Dienstag, 19. April 2016

Traditionalisten sind ein bisschen flexibler

Father Ray Blake teilt uns mit, was er über die derzeitige Spaltungs-Situation der Kirche denkt. Hier geht´s zum Original:   klicken

TRADITIONALISTEN SIND EIN BISSCHEN FLEXIBLER
"Der arme alte Papst scheint von verschiedenen Italienischen Journalisten wie Magister und Socci gebasht zu werden. Ich habe immer gesagt, daß er im Prinzip ein argentinischer Peronist ist, links von der Mitte, ja, aber mehr Populist, weshalb es kein Wunder ist, daß die der Kirche enger Verbundenen, dazu neigen kritisch zu sein, während die Massen, die Medien und besonders die Mächtigen ihn bewundern.
Gagliarducci spricht diese Woche in seiner Kolumne über seinen Populismus.

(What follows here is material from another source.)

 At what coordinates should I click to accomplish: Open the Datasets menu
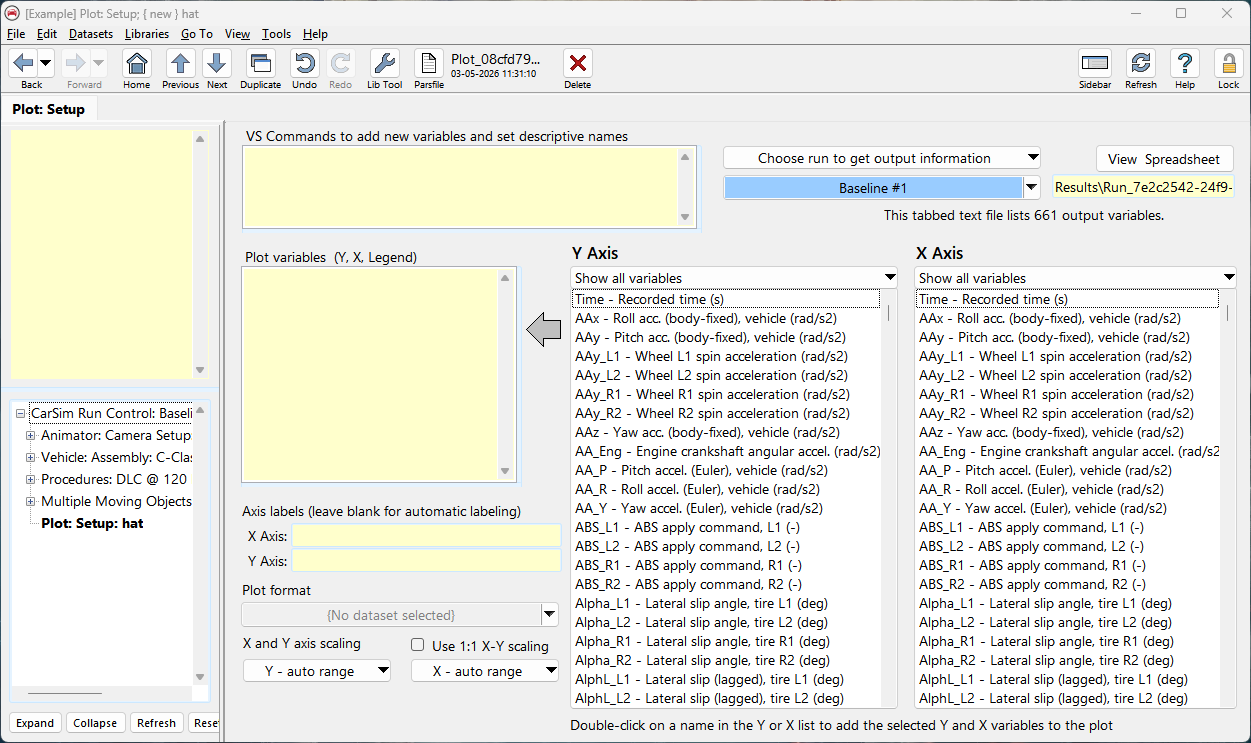coord(90,34)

                                


Als ich mich einigen Argentiniern aus Buenos Aires zugesellte, um ihnen am Tag 
danach zu seiner Wahl zu gratulieren, begegneten sie mir schmallippig und mit versteinerten Gesichtern und erzählten mir, daß sie Jorge Bergoglio immer gehaßt haben. Kurz nach seiner Wahl, als Zeitungen wie der Guardian versuchten, ihm die Unterstützung der Regierung gegen Dissidenten in einem schmutzigen Krieg zur Last zu legen, was sich als grundlos erwies, kam etwas anderes heraus: seine eher gequälte Beziehung zu seinem eigenen Jesuiten-Orden. 
Er hat sicher, als er Provinzial war, Spaltung in die Argentinische Provinz gebracht, an der sie heute noch leidet, die eine Hälfte liebte ihn, die andere haßte ihn. 
Seine eigene Beziehung zum Generalsuperior Peter Hans Kolvenbach war so  schlecht, daß er erst nachdem er Papst geworden war, wieder ein Haus der Jesuiten betreten durfte.
Er war immer spalterisch, das ist seine Natur
Wenn man in letzter Zeit in der Blogosphäre liest, scheint diese Spaltung immer noch da zu sein und sich tatsächlich noch zu verstärken.
Die beiden Familien-Synoden waren tief gespalten  und haben viele Teilungen in der Kirche zum Vorschein gebracht. Die Kirche nach Bergoglio wird gespaltener sein als die Kirche vor ihm,
Kardinal Burke hat gesagt, daß Amoris Laetitia nichts ändert, es ist interessant, wie seine Weigerung dieses Dokument zu verurteilen oder sich wenigstens an die Seite derer zu stellen, die zutiefst verstört sind und deren Ärger gegen ihn angefacht hat.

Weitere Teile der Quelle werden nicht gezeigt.